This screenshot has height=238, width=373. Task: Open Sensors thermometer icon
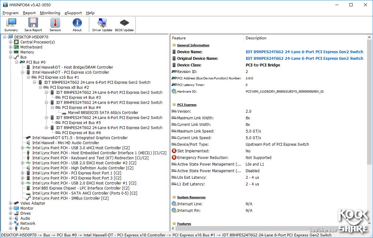[x=55, y=25]
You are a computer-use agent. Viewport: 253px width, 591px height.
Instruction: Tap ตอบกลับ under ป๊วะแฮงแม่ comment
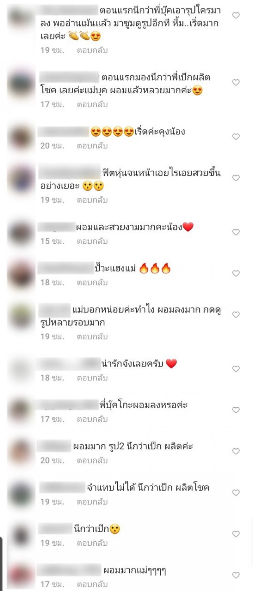[x=92, y=283]
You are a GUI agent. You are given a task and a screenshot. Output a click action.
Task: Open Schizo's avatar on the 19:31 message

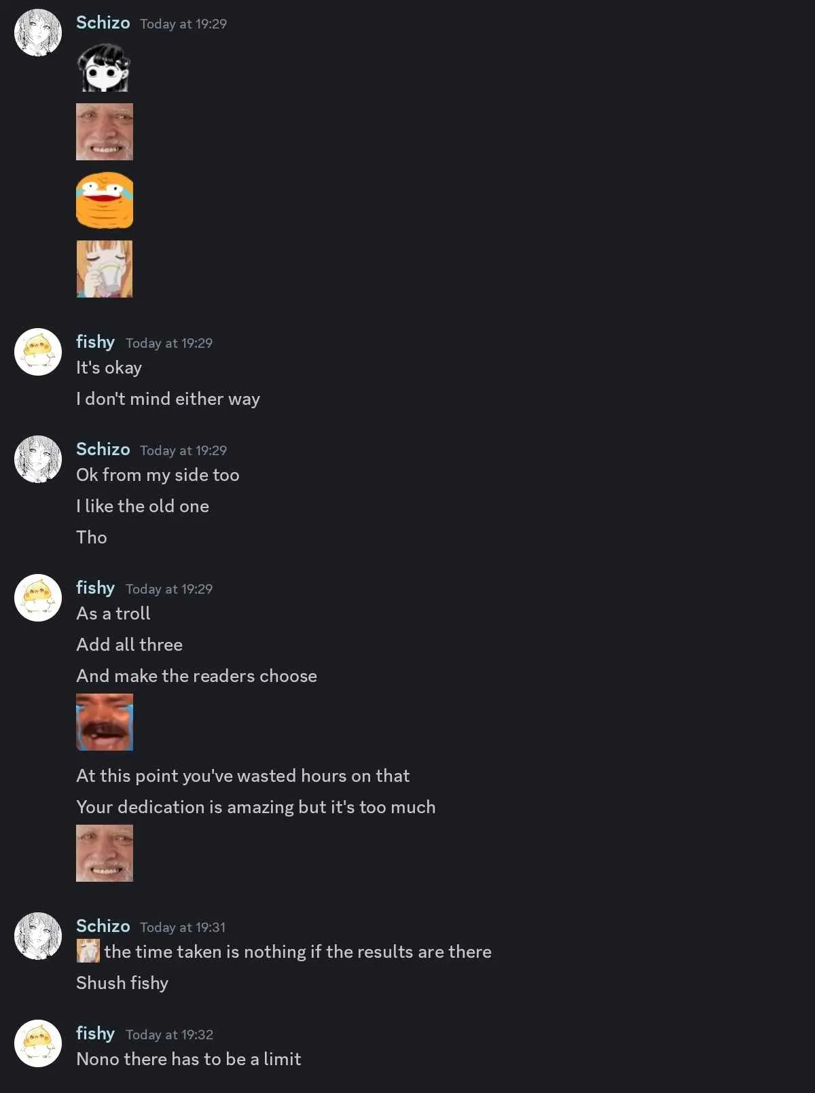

· · · · · · ·

▶ Task prompt:
Extract, word for word, each line from the one that contains "You are a computer-use" through the final line of the data above. Leave the pictures out.

▶ Exercise solution:
You are a computer-use agent. Viewport: 253px width, 591px height.
Instruction: Tap ตอบกลับ under ป๊วะแฮงแม่ comment
[x=92, y=283]
You are a GUI agent. You are given a task and a screenshot. Output a click action.
Task: Open Schizo's avatar on the 19:31 message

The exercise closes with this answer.